Transforming growth factor beta 1, a potent chemoattractant for human neutrophils, bypasses classic signal-transduction pathways.

Abstract

Transforming growth factor beta 1 (TGF-beta 1), a homodimeric polypeptide (Mr 25,000), derives from inflammatory cells and acts as a chemoattractant for monocytes and fibroblasts. We report here that TGF-beta 1 is also the most potent chemoattractant yet described for human peripheral blood neutrophils.
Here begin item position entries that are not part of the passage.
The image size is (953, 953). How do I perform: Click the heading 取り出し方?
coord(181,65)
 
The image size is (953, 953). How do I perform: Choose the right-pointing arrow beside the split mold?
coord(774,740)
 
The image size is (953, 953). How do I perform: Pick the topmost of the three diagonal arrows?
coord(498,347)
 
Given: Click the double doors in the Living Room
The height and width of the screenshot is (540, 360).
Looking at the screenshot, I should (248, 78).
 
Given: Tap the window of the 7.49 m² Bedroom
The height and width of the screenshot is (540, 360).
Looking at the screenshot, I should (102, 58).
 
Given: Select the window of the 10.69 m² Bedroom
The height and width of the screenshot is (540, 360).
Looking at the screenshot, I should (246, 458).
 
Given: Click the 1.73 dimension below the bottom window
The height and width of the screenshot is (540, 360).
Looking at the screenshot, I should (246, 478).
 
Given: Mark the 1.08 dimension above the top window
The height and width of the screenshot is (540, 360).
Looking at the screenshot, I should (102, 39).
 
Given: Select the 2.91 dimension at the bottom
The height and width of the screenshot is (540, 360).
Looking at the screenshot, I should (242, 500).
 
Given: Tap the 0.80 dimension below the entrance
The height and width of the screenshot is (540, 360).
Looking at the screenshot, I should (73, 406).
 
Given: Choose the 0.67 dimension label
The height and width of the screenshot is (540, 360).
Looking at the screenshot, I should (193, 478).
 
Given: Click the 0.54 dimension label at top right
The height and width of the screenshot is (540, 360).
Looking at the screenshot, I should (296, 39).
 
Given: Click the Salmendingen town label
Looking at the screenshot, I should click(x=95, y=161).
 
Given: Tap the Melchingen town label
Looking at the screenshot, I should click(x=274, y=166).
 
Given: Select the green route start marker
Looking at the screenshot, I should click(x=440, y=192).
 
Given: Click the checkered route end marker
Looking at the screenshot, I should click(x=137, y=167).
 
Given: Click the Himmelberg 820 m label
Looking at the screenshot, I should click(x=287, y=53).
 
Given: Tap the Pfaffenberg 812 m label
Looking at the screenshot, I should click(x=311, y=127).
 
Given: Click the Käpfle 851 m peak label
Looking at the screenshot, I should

Recombinant TGF-beta 1 elicited dose-dependent directed migration of neutrophils under agarose that was inhibited in the presence of a neutralizing antibody to TGF-beta 1. Maximal chemotaxis was evoked by TGF-beta 1 at femtomolar concentrations, whereas conventional chemoattractants act at nanomolar concentrations: on a molar basis, TGF-beta 1 was 150,000 times more potent than fMet-Leu-Phe. In contrast, TGF-beta 1 provoked neither exocytosis nor the production of superoxide by neutrophils. We further analyzed the mechanism by which TGF-beta 1 elicits chemotaxis (GTPase activity, [Ca2+], and actin polymerization). In contrast to the conventional chemoattractant fMet-Leu-Phe, TGF-beta neither activated classic heterotrimeric guanine nucleotide-binding proteins nor provoked global mobilization of intracellular Ca2+. Chemoattraction by both fMet-Leu-Phe and TGF-beta 1 was inhibited by cycloheximide and actinomycin D. Moreover, chemotaxis in response to TGF-beta 1 was associated with the polymerization of actin. The selectivity and potency of TGF-beta 1 as a chemoattractant suggest that it elicits directed cell migration by means of a pathway that depends not on classic intracellular signals but on protein synthesis.